Kanser hastalığının doğrudan şeker, un, tuz ile ilişkili olabileceği konusunda pekçok spekülasyon bulunduğunu ancak bir bilimsel dayanağı olmadığını ifade eden Prof. Dr. Öven şöyle konuştu:
"Şeker ve şekerli gıdaların besleyici değeri oldukça düşüktür, bunları yüksek oranda yemek doyum sağlayabilir, besleyici değeri yüksek olan gıdaların yeterli oranda tüketilmesini engelleyebilir.
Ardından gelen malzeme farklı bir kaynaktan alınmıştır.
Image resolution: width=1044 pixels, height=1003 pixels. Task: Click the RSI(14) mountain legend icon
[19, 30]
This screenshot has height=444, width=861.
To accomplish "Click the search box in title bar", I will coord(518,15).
Bunun dışında şeker ve sütün kanser hücresine olumsuz etkileri söz konusu değildir."
HAFTADA BİRKAÇ ÖĞÜN KIRMIZI ET
Kırmızı etin haftada birkaç öğün yenmesi, yüksek şeker ve yağ içeren yiyeceklerden uzak durulması gerektiğini belirten Prof. Dr. Öven, ayrıca günde 2 lt civarında su içilmesi önerisinde bulundu.
Prof. Dr. Öven, "Hormon bağımlı meme kanserinde düşük de olsa östrojen kapsayan soyadan kaçınılması yararlı olabilir.Zencefil, çörek otu,ısırgan gibi ek besinlerin kanser tedavisinde kanıta dayanan bir yararı gösterilememiştir. Sadece zencefilin ilaçlara bağlı bulantıyı azalttığı gösterilmiştir" dedi.
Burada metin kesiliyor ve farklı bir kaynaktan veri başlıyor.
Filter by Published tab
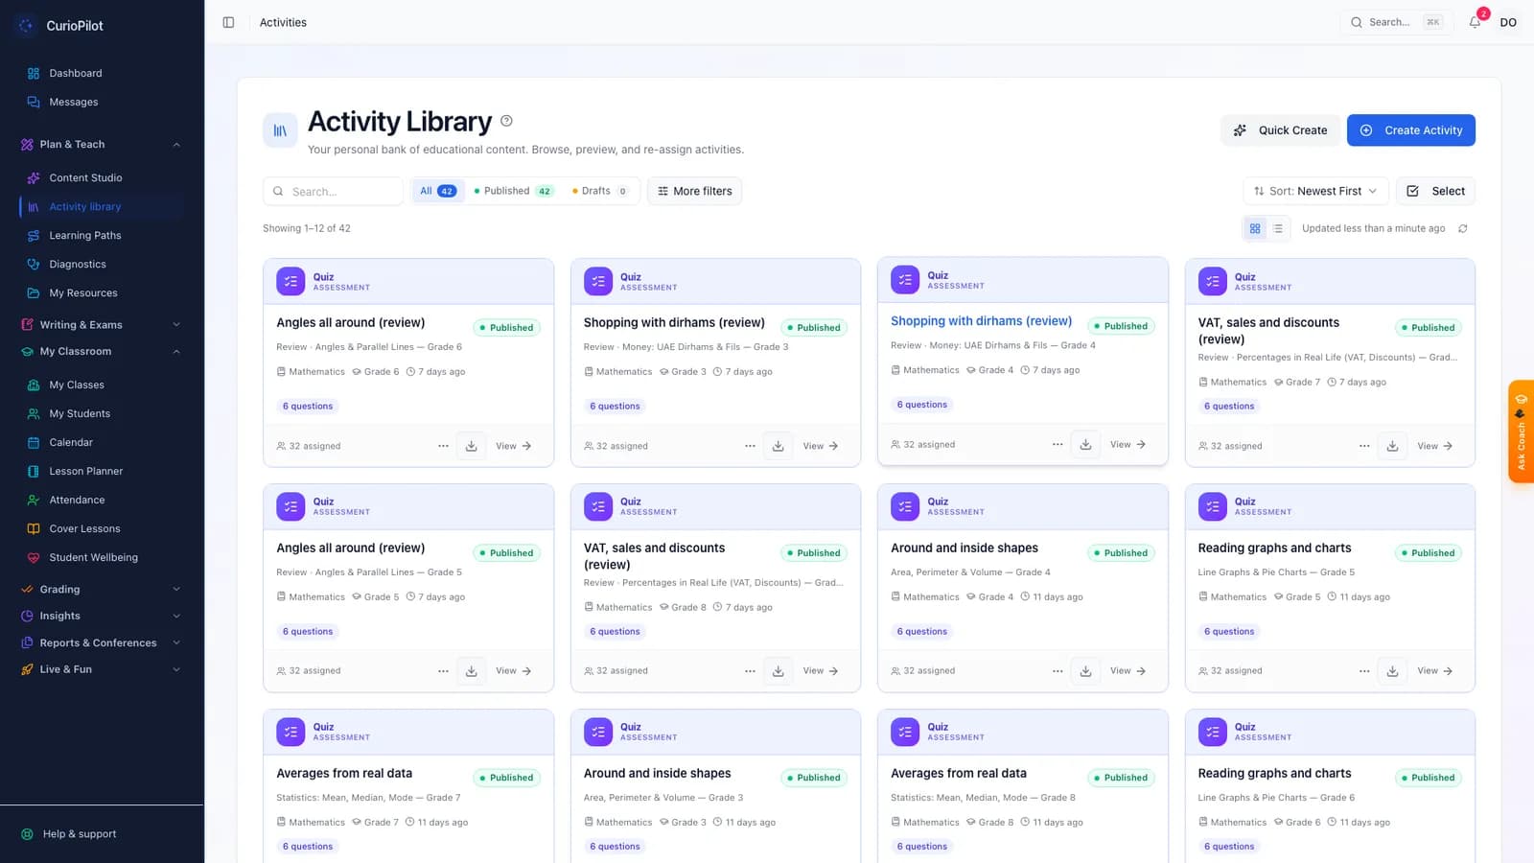This screenshot has height=863, width=1534. [513, 191]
Doğru beslenme konusunda bilgilendirmede bulunan Prof. Dr. Öven, "Her öğünde porsiyonunuzun yarısı meyve ve sebzeden oluşmalı.Aralarda marul, domates, soğan, fasulye veya diğer sebzeler ile hazırlanmış sandviçler tercih edilebilir. Domates sosu ve ekstra sebze kullanılarak hazırlanmış makarna veya sebze çorbası tercih edin.Ev dışında yemek yenecekse vejeteryan beslenme tercih edilmeli.Çalışma ortamınızda şeker ihtiyacınız için kuru meyve bulundurun" diye açıklamada bulundu.
FARKLI TESTLERLE ERKEN TESPİT MÜMKÜN
Kanser semptomları ortaya çıkmadan yapılan tarama testlerinin erken tanı konulmasını sağlayarak hayat kurtarıcı olduğunu vurgulayan Prof. Dr. Bala Başak Öven, günümüzde 5 farklı kanser türünü tarama testleriyle erken tespit etmenin mümkün olduğunu belirtti.
Meme Kanseri'nde Amerikan Kanser Birliği'nin önerileri doğrultusunda 40 yaşından sonra tüm kadınlara yılda bir mamografi ile tarama önerildiğini belirten Prof. Dr. Öven, "Kolon kanserinde 50 yaşından sonra her 10 yılda bir kolonoskopi ile tarama önerilir. Taramaya 75 yaşına kadar devam edilir. Ailesinde kolon kanseri görülenler taramaya 40 yaşından itibaren başlamalıdır. Rahim ağzı kanserlerinde taramaya 21 yaşında başlanır. 21-29 yaş arasında her 3 yılda bir vajinal smear testi, 30-65 yaş arasında ise smear testi beraberinde HPV testinin 5 yılda bir yapılması önerilmektedir. Eğer rahim ve yumurtalıklar ameliyatla alındıysa taramaya gerek yoktur. Akciğer kanserinde de 55-74 yaş arasında, aktif sigara içicisi olan veya 15 yıldan daha kısa süre içinde sigarayı bırakmış olan kişilerde yıllık düşük doz akciğer tomografisi ile tarama önerilir. Prostat kanserinde ise standart tarama önerilmese de aile öyküsü olan veya genetik yatkınlığı olan bireylerde 50 yaşından sonra, PSA kan testi ve rektal muayeneyle tarama yapılabilir" dedi.